The source of much of the poor staffing in the White House and the administration that comes up time and time again in conversations with folks inside and outside the administration is the problematic role played by the Presidential Personnel Office, now headed up by 30-year-old former Trump body man Johnny McEntee, who’s viewed as the “keeper of the flame” in parts of Trump world, but despised in other corners for foisting unqualified, but sycophantic, young appointees — some even without college degrees — onto their agencies.
“I was initially dinged by the White House PPO because I wasn’t sufficiently groveling at the feet of Trump, and they had to take another look at me after apparently the secretary complained,” said the current administration official. “And I’m not alone. I know there are a lot of other people who are like that.”
The official slammed the “loyalty” interviews that PPO’s powerful White House liaisons conducted earlier this year of almost every administration appointee and called them an “inquisition.”
He recalled some of the questions: “Do you support the president? Are you going to stick around this term? Are you going to stick around for the next term? Blah, blah, blah. That kind of stuff. What has the president done that you’ve been so proud of? What is his biggest accomplishment? You know, crap like that.”
Meadows recently announced internally that many of the White House liaisons at the agencies were going to be replaced, leading to chatter in the administration about why McEntee didn't make the announcement himself.

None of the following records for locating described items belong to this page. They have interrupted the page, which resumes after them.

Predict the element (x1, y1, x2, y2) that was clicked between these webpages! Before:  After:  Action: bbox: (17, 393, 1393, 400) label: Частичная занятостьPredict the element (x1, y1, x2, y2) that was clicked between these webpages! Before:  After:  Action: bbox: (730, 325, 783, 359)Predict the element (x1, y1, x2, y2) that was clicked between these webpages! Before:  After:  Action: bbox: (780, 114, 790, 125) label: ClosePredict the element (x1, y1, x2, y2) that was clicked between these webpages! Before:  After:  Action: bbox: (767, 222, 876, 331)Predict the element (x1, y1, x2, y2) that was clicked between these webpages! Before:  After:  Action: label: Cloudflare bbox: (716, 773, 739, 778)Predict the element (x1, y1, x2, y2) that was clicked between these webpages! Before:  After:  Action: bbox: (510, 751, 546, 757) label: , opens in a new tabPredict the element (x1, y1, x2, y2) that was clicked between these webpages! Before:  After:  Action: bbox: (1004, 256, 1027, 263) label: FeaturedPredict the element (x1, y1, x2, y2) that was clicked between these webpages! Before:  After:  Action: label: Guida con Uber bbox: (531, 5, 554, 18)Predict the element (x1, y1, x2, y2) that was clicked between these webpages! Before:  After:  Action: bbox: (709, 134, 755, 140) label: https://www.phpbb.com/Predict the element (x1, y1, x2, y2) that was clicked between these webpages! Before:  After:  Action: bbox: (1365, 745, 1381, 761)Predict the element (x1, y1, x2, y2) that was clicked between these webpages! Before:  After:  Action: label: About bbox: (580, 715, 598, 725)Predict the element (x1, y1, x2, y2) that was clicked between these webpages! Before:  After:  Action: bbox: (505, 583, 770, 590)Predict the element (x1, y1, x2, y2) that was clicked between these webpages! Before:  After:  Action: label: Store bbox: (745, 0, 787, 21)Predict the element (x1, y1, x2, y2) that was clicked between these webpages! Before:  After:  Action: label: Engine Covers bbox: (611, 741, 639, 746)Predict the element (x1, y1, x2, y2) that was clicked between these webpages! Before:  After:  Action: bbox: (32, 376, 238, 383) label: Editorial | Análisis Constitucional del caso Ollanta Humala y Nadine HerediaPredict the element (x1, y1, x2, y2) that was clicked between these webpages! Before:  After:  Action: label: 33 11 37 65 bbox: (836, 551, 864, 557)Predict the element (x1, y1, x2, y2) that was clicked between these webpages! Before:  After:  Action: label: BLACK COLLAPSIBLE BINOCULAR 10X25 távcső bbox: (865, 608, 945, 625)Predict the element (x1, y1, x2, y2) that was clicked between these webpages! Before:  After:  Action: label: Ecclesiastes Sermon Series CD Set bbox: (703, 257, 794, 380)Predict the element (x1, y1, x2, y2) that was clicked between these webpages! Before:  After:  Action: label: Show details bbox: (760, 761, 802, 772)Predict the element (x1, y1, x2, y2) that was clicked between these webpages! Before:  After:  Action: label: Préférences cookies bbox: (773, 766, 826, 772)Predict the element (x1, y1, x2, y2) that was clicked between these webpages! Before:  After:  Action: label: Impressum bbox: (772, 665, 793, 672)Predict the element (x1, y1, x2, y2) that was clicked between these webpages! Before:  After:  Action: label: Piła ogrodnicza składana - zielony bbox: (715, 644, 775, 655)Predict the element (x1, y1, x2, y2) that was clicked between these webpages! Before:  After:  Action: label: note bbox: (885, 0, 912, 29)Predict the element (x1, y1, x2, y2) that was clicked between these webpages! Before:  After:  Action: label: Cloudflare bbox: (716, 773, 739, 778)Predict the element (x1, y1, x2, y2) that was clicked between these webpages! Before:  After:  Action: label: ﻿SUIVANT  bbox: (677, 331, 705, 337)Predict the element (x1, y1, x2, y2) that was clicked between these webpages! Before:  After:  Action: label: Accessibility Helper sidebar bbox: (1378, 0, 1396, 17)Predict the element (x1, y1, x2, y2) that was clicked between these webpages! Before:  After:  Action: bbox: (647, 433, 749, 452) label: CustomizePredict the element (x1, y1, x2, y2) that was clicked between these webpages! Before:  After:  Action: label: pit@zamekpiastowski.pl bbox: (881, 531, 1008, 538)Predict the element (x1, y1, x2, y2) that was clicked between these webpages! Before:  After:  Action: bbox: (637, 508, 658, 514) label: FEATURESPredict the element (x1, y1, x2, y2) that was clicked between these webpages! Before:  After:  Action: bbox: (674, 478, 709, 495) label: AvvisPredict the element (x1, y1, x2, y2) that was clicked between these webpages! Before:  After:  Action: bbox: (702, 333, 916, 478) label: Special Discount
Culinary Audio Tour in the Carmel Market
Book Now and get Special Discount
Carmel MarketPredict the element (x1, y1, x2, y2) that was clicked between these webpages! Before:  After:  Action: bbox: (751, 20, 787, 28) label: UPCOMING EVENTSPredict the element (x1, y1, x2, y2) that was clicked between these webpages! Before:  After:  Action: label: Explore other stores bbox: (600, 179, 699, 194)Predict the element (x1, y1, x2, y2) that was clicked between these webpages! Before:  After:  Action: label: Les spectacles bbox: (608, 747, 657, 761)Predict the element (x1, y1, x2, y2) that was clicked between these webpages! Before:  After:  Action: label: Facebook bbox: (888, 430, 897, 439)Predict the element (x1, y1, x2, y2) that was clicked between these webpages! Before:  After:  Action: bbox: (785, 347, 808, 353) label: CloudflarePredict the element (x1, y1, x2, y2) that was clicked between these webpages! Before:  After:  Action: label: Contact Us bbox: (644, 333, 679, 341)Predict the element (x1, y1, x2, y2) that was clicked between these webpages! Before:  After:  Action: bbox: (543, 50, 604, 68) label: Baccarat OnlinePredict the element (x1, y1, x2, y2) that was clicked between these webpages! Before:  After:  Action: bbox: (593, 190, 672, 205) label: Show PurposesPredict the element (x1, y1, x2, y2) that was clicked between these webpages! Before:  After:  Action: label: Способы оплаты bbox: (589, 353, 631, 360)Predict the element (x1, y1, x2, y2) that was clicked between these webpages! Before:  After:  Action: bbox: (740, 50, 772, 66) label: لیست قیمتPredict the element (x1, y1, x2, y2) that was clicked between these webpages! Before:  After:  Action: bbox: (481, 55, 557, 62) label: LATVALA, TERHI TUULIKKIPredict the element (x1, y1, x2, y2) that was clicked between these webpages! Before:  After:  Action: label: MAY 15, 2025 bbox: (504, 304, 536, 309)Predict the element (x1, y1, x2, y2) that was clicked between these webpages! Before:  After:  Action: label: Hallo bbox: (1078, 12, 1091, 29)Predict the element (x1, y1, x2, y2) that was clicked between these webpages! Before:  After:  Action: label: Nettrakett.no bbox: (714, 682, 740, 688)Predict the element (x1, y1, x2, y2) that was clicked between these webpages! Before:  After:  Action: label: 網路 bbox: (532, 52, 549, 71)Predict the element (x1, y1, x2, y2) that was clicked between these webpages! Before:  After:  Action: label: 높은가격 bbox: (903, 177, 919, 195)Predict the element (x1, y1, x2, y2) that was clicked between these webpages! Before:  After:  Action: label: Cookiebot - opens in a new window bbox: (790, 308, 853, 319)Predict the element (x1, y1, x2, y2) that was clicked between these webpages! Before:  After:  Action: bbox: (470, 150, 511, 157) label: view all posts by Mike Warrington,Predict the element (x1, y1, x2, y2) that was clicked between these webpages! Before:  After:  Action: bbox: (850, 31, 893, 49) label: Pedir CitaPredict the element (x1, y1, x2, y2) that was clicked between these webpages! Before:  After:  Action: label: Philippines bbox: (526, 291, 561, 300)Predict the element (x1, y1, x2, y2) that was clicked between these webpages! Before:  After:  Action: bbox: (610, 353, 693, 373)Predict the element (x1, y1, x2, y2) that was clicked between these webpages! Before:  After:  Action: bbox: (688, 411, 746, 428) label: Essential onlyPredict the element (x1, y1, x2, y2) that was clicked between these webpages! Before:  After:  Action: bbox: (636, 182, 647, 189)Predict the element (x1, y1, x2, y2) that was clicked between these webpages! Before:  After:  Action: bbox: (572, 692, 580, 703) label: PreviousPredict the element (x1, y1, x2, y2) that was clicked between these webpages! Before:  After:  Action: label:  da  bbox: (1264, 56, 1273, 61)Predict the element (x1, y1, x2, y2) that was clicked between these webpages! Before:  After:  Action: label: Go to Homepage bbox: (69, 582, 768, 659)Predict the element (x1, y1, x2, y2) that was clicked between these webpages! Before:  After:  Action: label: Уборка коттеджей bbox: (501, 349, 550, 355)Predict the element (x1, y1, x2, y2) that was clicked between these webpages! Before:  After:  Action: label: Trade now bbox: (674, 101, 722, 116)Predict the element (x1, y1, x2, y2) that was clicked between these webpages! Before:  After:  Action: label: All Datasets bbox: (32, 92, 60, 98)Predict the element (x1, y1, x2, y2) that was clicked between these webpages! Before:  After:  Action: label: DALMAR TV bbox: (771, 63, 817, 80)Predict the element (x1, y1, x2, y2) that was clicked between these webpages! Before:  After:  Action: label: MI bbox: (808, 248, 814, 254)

Housing and Urban Development Secretary Ben Carson also publicly embarrassed McEntee by inadvertently letting reporters see his notes at a speech in late September, which revealed that he was “not happy” with how PPO was handling his department.
Chris Whipple, author of “The Gatekeepers: How the White House Chiefs of Staff Define Every Presidency,” said a hobbled White House staff at the end of Trump’s first term is not surprising.
“This was a White House that was totally broken and dysfunctional long before the pandemic came along, and this was inevitable,” he said. “And it would be hard under Donald Trump to get high-caliber White House staffers prepandemic but during a pandemic, it’s mission impossible — especially when they basically abandon any protocols to keep people safe.”
Another obstacle to having good staff in the White House and administration is that in the last few months of the president’s term, it’s hard to recruit top-level talent for such a potentially short stint of public service.
“Obviously at the end of any term, it’s hard to attract people from the private sector to come in, because you have to impoverish yourself, you have to go through a huge long background check, and there’s a potential that you’ll only be here for a month,” one current White House official said.
Constant staff turmoil means it’s hard for officials in the administration to build trust among one another and establish professional relationships that make it easier to cooperate.
“Of course it does hurt decision-making,” acknowledged Fiona Hill, who served as senior director for European and Russian affairs on the National Security Council earlier in the Trump administration. “There’s been so much churn.”